Green bar tile shower surfaces continue across both wall and ceiling, which makes the shower feel wrapped rather than simply lined. The tile rhythm changes the light in the space: reflections from the glass meet the matte and glazed surfaces, and the whole corner becomes more than a functional wet zone. The contrast with the lighter surrounding finishes keeps the enclosure legible from the rest of the bathroom.

Stone details that sharpen the shower zone

A marble-look shower bench sits inside the enclosure, cut neatly into the corner. Its angled finish gives the seat a precise edge, and the same approach returns in the niche stretching across the full width of the shower. These details are not decorative extras. They carry the supply of everyday objects, while the stone-look finish gives them visual weight against the green tile field. The result is a shower with clear layers: glass, tile, stone and metal.

The shower wall also includes a watertight sequence of fittings, with the shower column and taps fixed against the tiled surface. Because the enclosure is closed, the fixtures read almost like part of the architecture. Water comes from one controlled point, then the waterfall element adds a second, more open gesture. That mix of straight enclosure and moving water gives the shower its strongest character without needing any excess detail.

Onyx-like surfaces outside the shower

The luxury bathroom with onyx tiles carries that stone impression beyond the shower itself. On the wall behind the vanity, the darker onyx-like surface forms a clear backdrop for the sink area. It is a strong surface, but not a busy one. Against the lighter surrounding walls, it anchors the room and makes the wash zone read as a separate part of the plan. The material shift is subtle in area, direct in effect.

Near the shower, the same family of stone-look finishes appears again in the bench and wall details. The surfaces are kept in square and mitered edges, so the lines stay crisp where the materials meet. That precision matters here. Rather than relying on ornament, the room uses junctions, reveals and surface depth to create interest. The onyx language works because it is repeated in measured places, not spread everywhere at once.

A custom double vanity with room to clear the surface

The custom double vanity is built as a wide timber unit with a matching bespoke basin. Its scale suits the wall it sits on, and the wooden front softens the stronger stone surfaces nearby. Two basins allow the area to work for more than one person at a time, while the clean countertop keeps toiletries from taking over the room. The vanity does not try to hide its size; it uses it to define the long wall.
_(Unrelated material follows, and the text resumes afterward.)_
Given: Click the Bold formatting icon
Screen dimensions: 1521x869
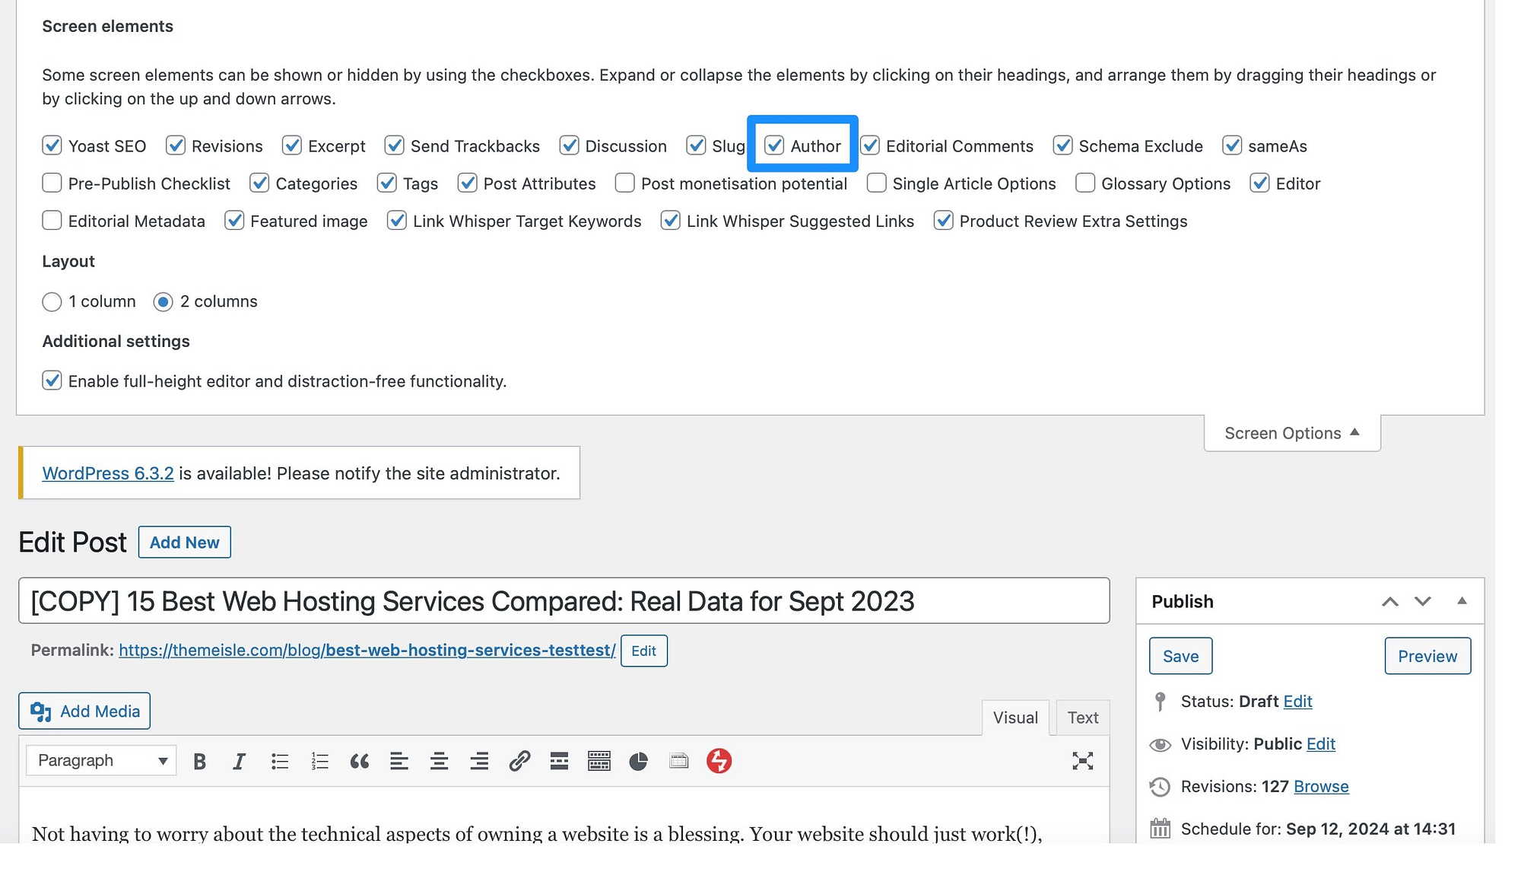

Above the basin, the mirror cabinet with storage is the element that keeps the wash area visually calm. The cabinet offers plenty of space behind the mirrored front, so the wall stays clear of loose items. In a room with several strong materials already in play, that storage matters. It allows the vanity zone to read as one long band of wood, reflection and light, rather than a collection of separate objects.

Light, reflection and the straight ceiling line

Recessed spots in the white ceiling add a measured layer of light across the bathroom. Their placement keeps the ceiling line clean and the reflections controlled, especially around the glass shower and the mirror cabinet. The room uses light as a surface in its own right. It lands on the tile texture, catches the glass, and settles on the vanity top without creating visual clutter.

The ceiling itself stays plain, which sharpens the contrast with the more expressive material palette below. That restraint gives the bathroom room to breathe, but it also makes the details easier to read. The shower enclosure, the vanity and the stone-look wall each keep their own place. Nothing is forced together. The composition works because the room gives each surface a clear role.

Materials that carry the room

This luxury bathroom with onyx tiles combines ceramic tile, glass and stone-look surfaces in a way that stays direct. The green bar tile shower, the onyx-like wall section and the marble-look shower bench each use a different texture, yet they share the same compact, structured language. Even the metal fittings follow that logic: slim, precise and fixed to the surface rather than left to stand apart.

According to the project information, the tile work and furnishings were supplied through named specialists, with custom pieces used for the vanity and mirror cabinet. What matters in the finished room is how those elements meet. The shower niche runs neatly across the full width, the bench is cut into the corner, and the storage cabinet lifts the basin area away from visual noise. The bathroom ends up feeling ordered because the surfaces are resolved carefully, one by one.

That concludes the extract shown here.